Work to do
Reproduce all of the records below with "Mumbai History" swapped for "Mumbai Heritage" and nothing else altered.

━━━━━━━━━━

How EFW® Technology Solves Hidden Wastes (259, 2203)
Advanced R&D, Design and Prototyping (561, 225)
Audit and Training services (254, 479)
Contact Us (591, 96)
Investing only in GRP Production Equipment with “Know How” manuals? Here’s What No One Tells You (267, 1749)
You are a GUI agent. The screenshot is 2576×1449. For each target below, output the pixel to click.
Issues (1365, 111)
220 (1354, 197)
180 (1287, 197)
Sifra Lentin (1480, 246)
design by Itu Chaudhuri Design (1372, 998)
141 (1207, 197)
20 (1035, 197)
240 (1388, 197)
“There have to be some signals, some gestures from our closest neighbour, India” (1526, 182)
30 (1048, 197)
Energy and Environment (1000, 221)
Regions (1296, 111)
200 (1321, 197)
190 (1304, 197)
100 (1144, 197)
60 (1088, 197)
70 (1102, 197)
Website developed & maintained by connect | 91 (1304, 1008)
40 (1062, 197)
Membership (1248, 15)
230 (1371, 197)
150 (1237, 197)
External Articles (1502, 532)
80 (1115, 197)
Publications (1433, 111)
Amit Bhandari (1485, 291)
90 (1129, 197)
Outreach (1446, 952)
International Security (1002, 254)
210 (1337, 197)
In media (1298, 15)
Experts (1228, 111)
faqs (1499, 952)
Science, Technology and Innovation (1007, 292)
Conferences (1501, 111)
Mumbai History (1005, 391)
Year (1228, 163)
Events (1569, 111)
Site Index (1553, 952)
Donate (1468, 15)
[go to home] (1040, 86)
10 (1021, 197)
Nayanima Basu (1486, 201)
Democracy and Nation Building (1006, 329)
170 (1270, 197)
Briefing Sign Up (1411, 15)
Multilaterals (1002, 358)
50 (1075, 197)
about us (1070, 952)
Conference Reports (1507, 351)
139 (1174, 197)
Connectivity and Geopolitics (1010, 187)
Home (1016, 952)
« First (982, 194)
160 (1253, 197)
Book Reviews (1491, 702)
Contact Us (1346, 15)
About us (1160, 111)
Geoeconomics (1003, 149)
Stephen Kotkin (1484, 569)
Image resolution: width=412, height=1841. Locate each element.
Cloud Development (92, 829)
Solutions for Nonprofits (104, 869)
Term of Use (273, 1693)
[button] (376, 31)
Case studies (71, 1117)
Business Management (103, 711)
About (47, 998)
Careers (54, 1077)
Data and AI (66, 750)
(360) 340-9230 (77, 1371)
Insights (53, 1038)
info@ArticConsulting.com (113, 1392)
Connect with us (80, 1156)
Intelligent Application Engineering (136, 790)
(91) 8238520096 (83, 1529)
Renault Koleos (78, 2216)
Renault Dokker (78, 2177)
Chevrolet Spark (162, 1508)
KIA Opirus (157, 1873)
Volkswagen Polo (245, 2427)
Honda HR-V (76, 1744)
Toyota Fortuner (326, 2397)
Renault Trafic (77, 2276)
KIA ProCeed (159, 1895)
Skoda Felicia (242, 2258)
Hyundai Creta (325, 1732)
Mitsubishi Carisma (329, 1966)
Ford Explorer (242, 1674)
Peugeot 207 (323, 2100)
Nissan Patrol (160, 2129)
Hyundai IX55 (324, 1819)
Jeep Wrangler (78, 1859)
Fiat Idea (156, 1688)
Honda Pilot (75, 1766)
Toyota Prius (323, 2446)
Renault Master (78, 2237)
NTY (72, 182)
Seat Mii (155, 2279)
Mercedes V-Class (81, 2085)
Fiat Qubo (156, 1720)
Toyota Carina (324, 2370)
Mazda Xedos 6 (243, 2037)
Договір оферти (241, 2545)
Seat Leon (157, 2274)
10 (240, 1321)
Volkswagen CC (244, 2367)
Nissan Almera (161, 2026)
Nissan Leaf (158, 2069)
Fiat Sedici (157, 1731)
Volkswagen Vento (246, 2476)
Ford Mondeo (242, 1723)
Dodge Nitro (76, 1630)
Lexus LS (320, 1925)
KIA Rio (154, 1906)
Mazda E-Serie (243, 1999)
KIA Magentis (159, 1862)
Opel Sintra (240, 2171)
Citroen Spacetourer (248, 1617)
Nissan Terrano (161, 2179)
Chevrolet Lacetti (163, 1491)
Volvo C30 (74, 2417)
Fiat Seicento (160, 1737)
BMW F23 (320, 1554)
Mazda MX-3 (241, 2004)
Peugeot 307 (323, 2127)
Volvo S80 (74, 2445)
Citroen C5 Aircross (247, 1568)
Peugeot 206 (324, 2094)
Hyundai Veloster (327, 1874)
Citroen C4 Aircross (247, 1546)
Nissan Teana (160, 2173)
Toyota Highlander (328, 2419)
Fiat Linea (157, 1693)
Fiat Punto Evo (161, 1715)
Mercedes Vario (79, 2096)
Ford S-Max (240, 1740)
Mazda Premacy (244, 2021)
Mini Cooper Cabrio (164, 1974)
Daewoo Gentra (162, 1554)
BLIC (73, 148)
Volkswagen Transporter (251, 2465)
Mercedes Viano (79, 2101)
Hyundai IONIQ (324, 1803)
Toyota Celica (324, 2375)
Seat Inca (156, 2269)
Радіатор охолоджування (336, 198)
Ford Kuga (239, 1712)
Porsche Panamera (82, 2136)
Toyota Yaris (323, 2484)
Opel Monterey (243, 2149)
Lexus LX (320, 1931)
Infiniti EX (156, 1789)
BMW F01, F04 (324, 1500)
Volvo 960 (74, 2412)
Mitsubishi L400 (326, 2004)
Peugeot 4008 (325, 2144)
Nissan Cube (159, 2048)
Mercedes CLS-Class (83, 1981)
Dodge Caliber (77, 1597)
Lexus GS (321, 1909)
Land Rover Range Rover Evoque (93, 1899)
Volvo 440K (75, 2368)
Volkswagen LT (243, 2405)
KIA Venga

━━━━━━━━━━

Worked solution
How EFW® Technology Solves Hidden Wastes (259, 2203)
Advanced R&D, Design and Prototyping (561, 225)
Audit and Training services (254, 479)
Contact Us (591, 96)
Investing only in GRP Production Equipment with “Know How” manuals? Here’s What No One Tells You (267, 1749)
You are a GUI agent. The screenshot is 2576×1449. For each target below, output the pixel to click.
Issues (1365, 111)
220 (1354, 197)
180 (1287, 197)
Sifra Lentin (1480, 246)
design by Itu Chaudhuri Design (1372, 998)
141 (1207, 197)
20 (1035, 197)
240 (1388, 197)
“There have to be some signals, some gestures from our closest neighbour, India” (1526, 182)
30 (1048, 197)
Energy and Environment (1000, 221)
Regions (1296, 111)
200 (1321, 197)
190 (1304, 197)
100 (1144, 197)
60 (1088, 197)
70 (1102, 197)
Website developed & maintained by connect | 91 (1304, 1008)
40 (1062, 197)
Membership (1248, 15)
230 (1371, 197)
150 (1237, 197)
External Articles (1502, 532)
80 (1115, 197)
Publications (1433, 111)
Amit Bhandari (1485, 291)
90 (1129, 197)
Outreach (1446, 952)
International Security (1002, 254)
210 (1337, 197)
In media (1298, 15)
Experts (1228, 111)
faqs (1499, 952)
Science, Technology and Innovation (1007, 292)
Conferences (1501, 111)
Mumbai Heritage (1005, 391)
Year (1228, 163)
Events (1569, 111)
Site Index (1553, 952)
Donate (1468, 15)
[go to home] (1040, 86)
10 (1021, 197)
Nayanima Basu (1486, 201)
Democracy and Nation Building (1006, 329)
170 (1270, 197)
Briefing Sign Up (1411, 15)
Multilaterals (1002, 358)
50 (1075, 197)
about us (1070, 952)
Conference Reports (1507, 351)
139 (1174, 197)
Connectivity and Geopolitics (1010, 187)
Home (1016, 952)
« First (982, 194)
160 (1253, 197)
Book Reviews (1491, 702)
Contact Us (1346, 15)
About us (1160, 111)
Geoeconomics (1003, 149)
Stephen Kotkin (1484, 569)
Image resolution: width=412, height=1841. Locate each element.
Cloud Development (92, 829)
Solutions for Nonprofits (104, 869)
Term of Use (273, 1693)
[button] (376, 31)
Case studies (71, 1117)
Business Management (103, 711)
About (47, 998)
Careers (54, 1077)
Data and AI (66, 750)
(360) 340-9230 (77, 1371)
Insights (53, 1038)
info@ArticConsulting.com (113, 1392)
Connect with us (80, 1156)
Intelligent Application Engineering (136, 790)
(91) 8238520096 (83, 1529)
Renault Koleos (78, 2216)
Renault Dokker (78, 2177)
Chevrolet Spark (162, 1508)
KIA Opirus (157, 1873)
Volkswagen Polo (245, 2427)
Honda HR-V (76, 1744)
Toyota Fortuner (326, 2397)
Renault Trafic (77, 2276)
KIA ProCeed (159, 1895)
Skoda Felicia (242, 2258)
Hyundai Creta (325, 1732)
Mitsubishi Carisma (329, 1966)
Ford Explorer (242, 1674)
Peugeot 207 (323, 2100)
Nissan Patrol (160, 2129)
Hyundai IX55 (324, 1819)
Jeep Wrangler (78, 1859)
Fiat Idea (156, 1688)
Honda Pilot (75, 1766)
Toyota Prius (323, 2446)
Renault Master (78, 2237)
NTY (72, 182)
Seat Mii (155, 2279)
Mercedes V-Class (81, 2085)
Fiat Qubo (156, 1720)
Toyota Carina (324, 2370)
Mazda Xedos 6 (243, 2037)
Договір оферти (241, 2545)
Seat Leon (157, 2274)
10 (240, 1321)
Volkswagen CC (244, 2367)
Nissan Almera (161, 2026)
Nissan Leaf (158, 2069)
Fiat Sedici (157, 1731)
Volkswagen Vento (246, 2476)
Ford Mondeo (242, 1723)
Dodge Nitro (76, 1630)
Lexus LS (320, 1925)
KIA Rio (154, 1906)
Mazda E-Serie (243, 1999)
KIA Magentis (159, 1862)
Opel Sintra (240, 2171)
Citroen Spacetourer (248, 1617)
Nissan Terrano (161, 2179)
Chevrolet Lacetti (163, 1491)
Volvo C30 (74, 2417)
Fiat Seicento (160, 1737)
BMW F23 (320, 1554)
Mazda MX-3 (241, 2004)
Peugeot 307 (323, 2127)
Volvo S80 (74, 2445)
Citroen C5 Aircross (247, 1568)
Peugeot 206 (324, 2094)
Hyundai Veloster (327, 1874)
Citroen C4 Aircross (247, 1546)
Nissan Teana (160, 2173)
Toyota Highlander (328, 2419)
Fiat Linea (157, 1693)
Fiat Punto Evo (161, 1715)
Mercedes Vario (79, 2096)
Ford S-Max (240, 1740)
Mazda Premacy (244, 2021)
Mini Cooper Cabrio (164, 1974)
Daewoo Gentra (162, 1554)
BLIC (73, 148)
Volkswagen Transporter (251, 2465)
Mercedes Viano (79, 2101)
Hyundai IONIQ (324, 1803)
Toyota Celica (324, 2375)
Seat Inca (156, 2269)
Радіатор охолоджування (336, 198)
Ford Kuga (239, 1712)
Porsche Panamera (82, 2136)
Toyota Yaris (323, 2484)
Opel Monterey (243, 2149)
Lexus LX (320, 1931)
Infiniti EX (156, 1789)
BMW F01, F04 (324, 1500)
Volvo 960 (74, 2412)
Mitsubishi L400 (326, 2004)
Peugeot 4008 (325, 2144)
Nissan Cube (159, 2048)
Mercedes CLS-Class (83, 1981)
Dodge Caliber (77, 1597)
Lexus GS (321, 1909)
Land Rover Range Rover Evoque (93, 1899)
Volvo 440K (75, 2368)
Volkswagen LT (243, 2405)
KIA Venga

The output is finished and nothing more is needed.